• Task: Only what runs from the line with "Bildergalerie (583, 39)" to the final line of the records below should be given again, word for word.

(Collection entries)

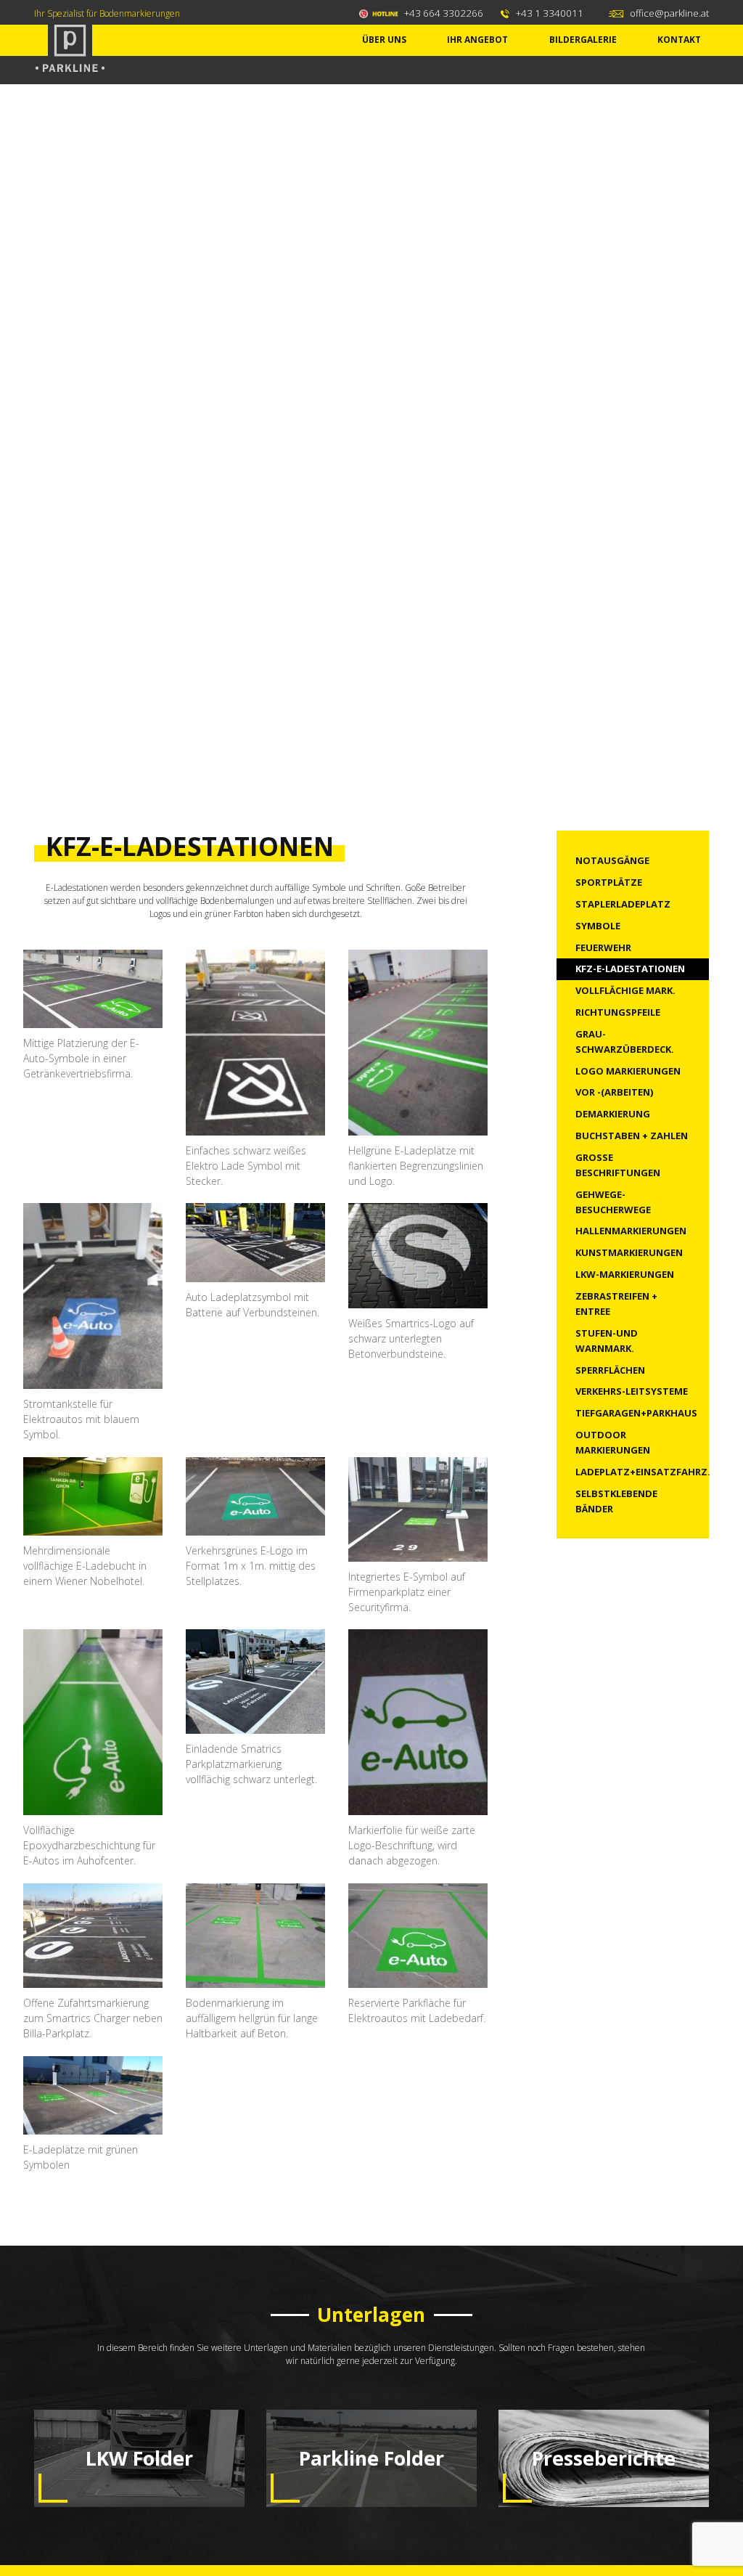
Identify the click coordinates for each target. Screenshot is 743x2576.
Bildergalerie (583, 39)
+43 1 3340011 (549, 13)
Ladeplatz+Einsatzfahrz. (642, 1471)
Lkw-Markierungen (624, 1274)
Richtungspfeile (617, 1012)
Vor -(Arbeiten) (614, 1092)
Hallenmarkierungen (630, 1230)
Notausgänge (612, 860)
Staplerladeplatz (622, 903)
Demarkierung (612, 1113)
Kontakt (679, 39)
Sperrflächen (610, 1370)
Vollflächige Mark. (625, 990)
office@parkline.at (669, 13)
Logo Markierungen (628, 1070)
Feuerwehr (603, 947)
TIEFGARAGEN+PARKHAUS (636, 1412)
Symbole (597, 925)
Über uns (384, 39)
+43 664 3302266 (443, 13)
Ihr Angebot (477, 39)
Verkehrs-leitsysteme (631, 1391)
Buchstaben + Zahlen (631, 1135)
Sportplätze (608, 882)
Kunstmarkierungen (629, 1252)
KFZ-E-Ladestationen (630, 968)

• Finished exercise:
Bildergalerie (583, 39)
+43 1 3340011 (549, 13)
Ladeplatz+Einsatzfahrz. (642, 1471)
Lkw-Markierungen (624, 1274)
Richtungspfeile (617, 1012)
Vor -(Arbeiten) (614, 1092)
Hallenmarkierungen (630, 1230)
Notausgänge (612, 860)
Staplerladeplatz (622, 903)
Demarkierung (612, 1113)
Kontakt (679, 39)
Sperrflächen (610, 1370)
Vollflächige Mark. (625, 990)
office@parkline.at (669, 13)
Logo Markierungen (628, 1070)
Feuerwehr (603, 947)
TIEFGARAGEN+PARKHAUS (636, 1412)
Symbole (597, 925)
Über uns (384, 39)
+43 664 3302266 (443, 13)
Ihr Angebot (477, 39)
Verkehrs-leitsysteme (631, 1391)
Buchstaben + Zahlen (631, 1135)
Sportplätze (608, 882)
Kunstmarkierungen (629, 1252)
KFZ-E-Ladestationen (630, 968)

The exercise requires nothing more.